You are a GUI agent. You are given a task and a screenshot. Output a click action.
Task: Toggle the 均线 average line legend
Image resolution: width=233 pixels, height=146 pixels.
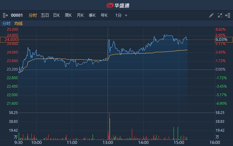click(x=18, y=24)
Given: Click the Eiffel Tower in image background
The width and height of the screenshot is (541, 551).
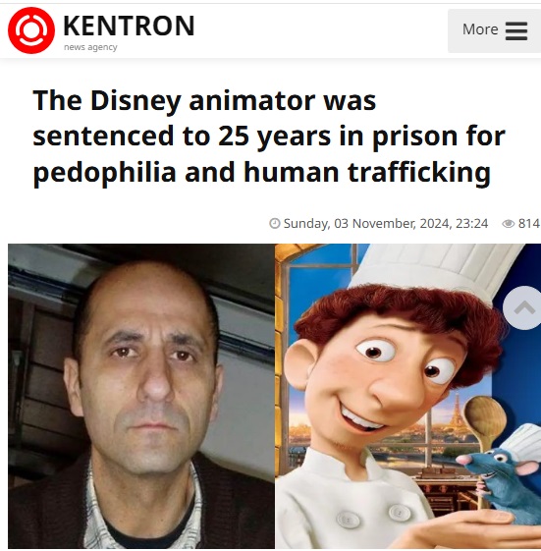Looking at the screenshot, I should [457, 411].
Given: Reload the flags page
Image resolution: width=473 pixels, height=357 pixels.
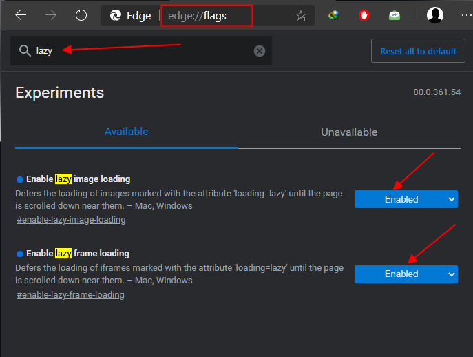Looking at the screenshot, I should click(81, 15).
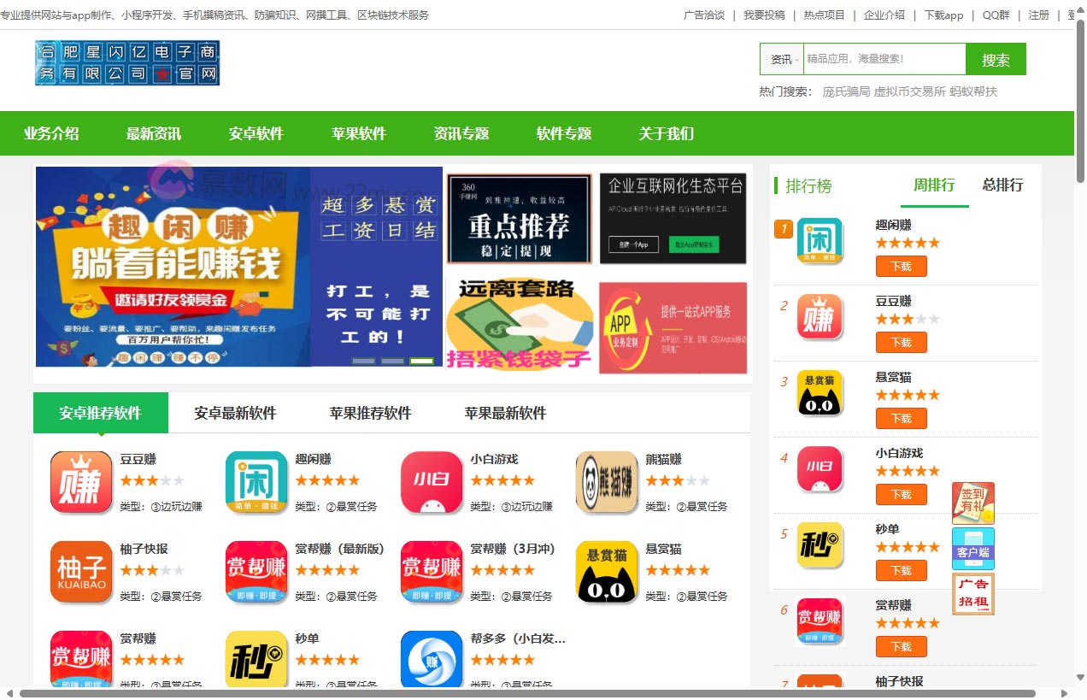
Task: Open the 客户端 floating sidebar icon
Action: 973,549
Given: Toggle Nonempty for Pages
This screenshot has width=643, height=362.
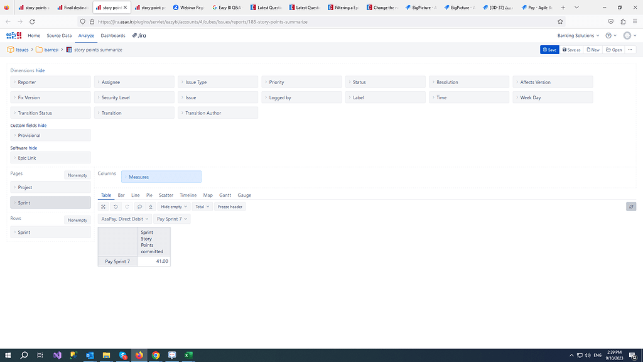Looking at the screenshot, I should click(x=77, y=175).
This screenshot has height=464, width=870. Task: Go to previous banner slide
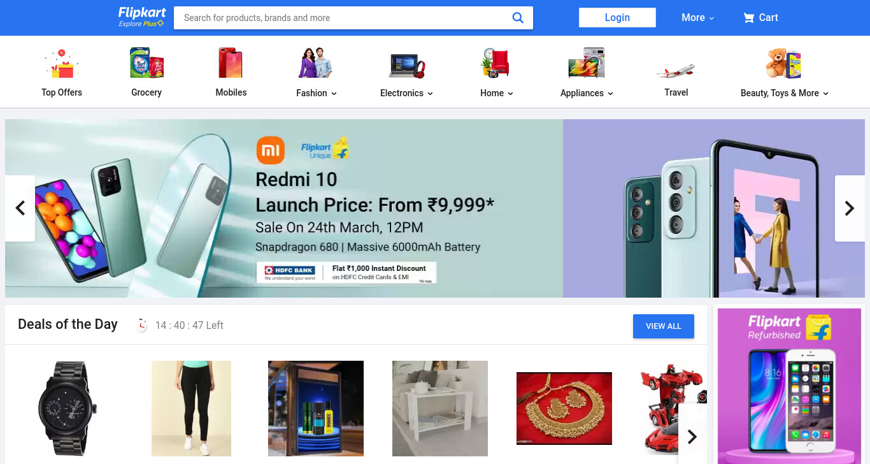(20, 208)
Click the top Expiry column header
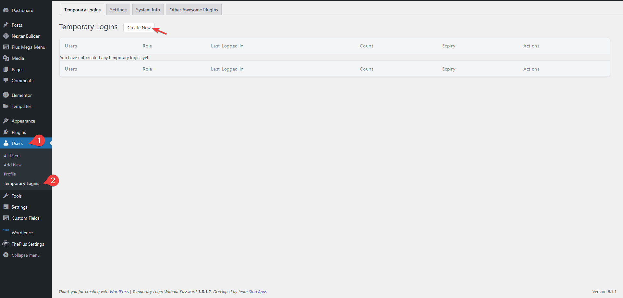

#####

_AIM OF THE TASK:_
From the entries above, show each line that includes the string "Toggle".

_ANSWER SPACE:_
Task: Toggle the 均线 average line legend
Given: Toggle Nonempty for Pages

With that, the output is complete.